Flávio foi denunciado pelo MP-RJ no ano passado sob acusação de peculato, lavagem de dinheiro, apropriação indébita e organização criminosa. Segundo os investigadores, o senador liderava uma quadrilha para recolher parte dos salários de ex-funcionários de seu antigo gabinete na Assembleia Legislativa para benefício pessoal.

O valor total desviado dos cofres públicos, segundo o MP-RJ, foi de R$ 6,1 milhões.

A maior parte da denúncia tem como base dados das quebras de sigilo bancário e fiscal anuladas no mês passado. Há, porém, vias judiciais para que os dados bancários sejam obtidos de novo. A decisão desta terça, considerando legais os relatórios do Coaf, favorece a isso.

Mas esse entendimento, contra o qual o Ministério Público Federal já recorreu, ameaça provas colhidas que não podem ser apreendidas de novo, como celulares e comprovantes bancários. Para o MP-RJ (Ministério Público do Rio de Janeiro), elas corroboram os indícios das "rachadinhas" expostos pelos dados das contas dos investigados.

"Agora deu ruim", disse em mensagem de áudio o pai da ex-assessora Luiza Souza Paes ao ver a notícia sobre a movimentação financeira de Queiroz.

"Comecei a tirar R$ 1.400", escreveu a ex-assessora Flávia da Silva em comprovante de transferência para Queiroz, indicando o seu salário real, debitado o valor repassado ao policial militar aposentado.

Elas estão ameaçadas porque foram autorizadas com pedidos feitos pela Promotoria usando como base os dados da quebra de sigilo bancário, atualmente considerados ilegais. A anulação dessas provas ainda deve ser solicitada pelas defesas --os ministros negaram nesta terça o pedido para invalidá-las de imediato.

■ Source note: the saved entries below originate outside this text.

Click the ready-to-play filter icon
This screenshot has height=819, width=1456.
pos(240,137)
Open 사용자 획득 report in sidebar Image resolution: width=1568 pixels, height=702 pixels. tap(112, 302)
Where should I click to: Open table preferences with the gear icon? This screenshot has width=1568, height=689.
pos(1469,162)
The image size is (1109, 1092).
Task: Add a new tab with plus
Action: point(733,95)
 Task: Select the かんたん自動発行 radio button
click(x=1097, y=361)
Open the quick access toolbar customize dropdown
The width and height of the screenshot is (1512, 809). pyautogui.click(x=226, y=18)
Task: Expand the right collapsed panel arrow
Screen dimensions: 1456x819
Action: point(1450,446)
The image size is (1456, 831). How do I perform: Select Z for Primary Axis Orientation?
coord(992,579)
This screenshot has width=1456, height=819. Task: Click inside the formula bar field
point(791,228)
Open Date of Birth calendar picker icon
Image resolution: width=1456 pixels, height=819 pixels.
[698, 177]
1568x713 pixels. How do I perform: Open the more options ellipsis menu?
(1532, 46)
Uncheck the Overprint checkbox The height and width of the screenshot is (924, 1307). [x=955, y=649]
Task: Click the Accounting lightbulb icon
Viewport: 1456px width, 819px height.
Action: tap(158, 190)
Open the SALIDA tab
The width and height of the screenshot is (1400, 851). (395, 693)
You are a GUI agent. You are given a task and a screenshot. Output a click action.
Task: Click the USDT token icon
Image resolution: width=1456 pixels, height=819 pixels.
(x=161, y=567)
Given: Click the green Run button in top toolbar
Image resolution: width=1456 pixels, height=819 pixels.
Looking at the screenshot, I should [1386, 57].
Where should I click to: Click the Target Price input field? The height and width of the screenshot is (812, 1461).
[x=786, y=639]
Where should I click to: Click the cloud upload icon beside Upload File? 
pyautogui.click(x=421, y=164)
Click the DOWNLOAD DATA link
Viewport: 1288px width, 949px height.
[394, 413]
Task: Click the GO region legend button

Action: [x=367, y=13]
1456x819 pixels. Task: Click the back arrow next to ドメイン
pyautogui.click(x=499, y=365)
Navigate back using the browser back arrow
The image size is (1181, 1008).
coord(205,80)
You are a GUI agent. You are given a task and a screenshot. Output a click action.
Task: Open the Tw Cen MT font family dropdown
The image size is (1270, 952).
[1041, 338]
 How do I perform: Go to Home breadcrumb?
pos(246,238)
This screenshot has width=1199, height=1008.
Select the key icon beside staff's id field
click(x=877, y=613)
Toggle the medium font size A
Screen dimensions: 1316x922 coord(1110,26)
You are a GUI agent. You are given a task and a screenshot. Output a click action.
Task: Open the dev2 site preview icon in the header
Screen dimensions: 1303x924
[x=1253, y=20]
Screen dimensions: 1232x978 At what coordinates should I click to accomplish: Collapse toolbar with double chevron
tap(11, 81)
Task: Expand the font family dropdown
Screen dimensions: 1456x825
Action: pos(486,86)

Um eventual novo pedido de quebra de sigilo, porém, só deve ser feito após o recurso apresentado pelo MPF contra a decisão do STJ do mês passado.

O objetivo ainda é manter em segurança jurídica todas as provas já recolhidas na investigação que basearam a denúncia oferecida no ano passado. Isso, porém, deve atrasar ainda mais o andamento do caso.

A denúncia oferecida pelo MP-RJ contra um deputado investigado no caso das "rachadinhas" indica que a acusação contra Flávio ainda pode ser refeita, mesmo em caso de derrota.

A acusação contra o deputado estadual Márcio Pacheco (PSC-RJ) conta apenas com dados bancários, fiscais e depoimentos dos investigados, provas para as quais há vias judiciais de serem de novo obtidas.

Os dados bancários da investigação contra o senador mostram que Queiroz recebeu depósitos de 12 ex-assessores do hoje senador, que somavam R$ 2,08 milhões. Esses ex-assessores também sacaram R$ 2,15 milhões, recursos que os promotores afirmam ter sido disponibilizados para a suposta organização criminosa.

Os extratos também são relevantes para demonstrar a tese de que o senador fazia seus gastos com dinheiro vivo, já que as contas bancárias do casal não registram pagamentos de impostos e serviços quitados.

Eles também apontam depósitos de R$ 159 mil na conta de Flávio sem origem identificada entre 2014 e 2018.

Também estão na quebra de sigilo bancário os registros dos cheques de Queiroz e sua mulher para a primeira-dama, Michelle Bolsonaro, que somam R$ 89 mil.

A defesa de Flávio Bolsonaro nega as acusações do MP-RJ. Ela afirma que a investigação cometeu "erros bizarros". O senador diz que deu dinheiro a Queiroz para que pagasse os boletos no banco, operação identificada pelo vídeo.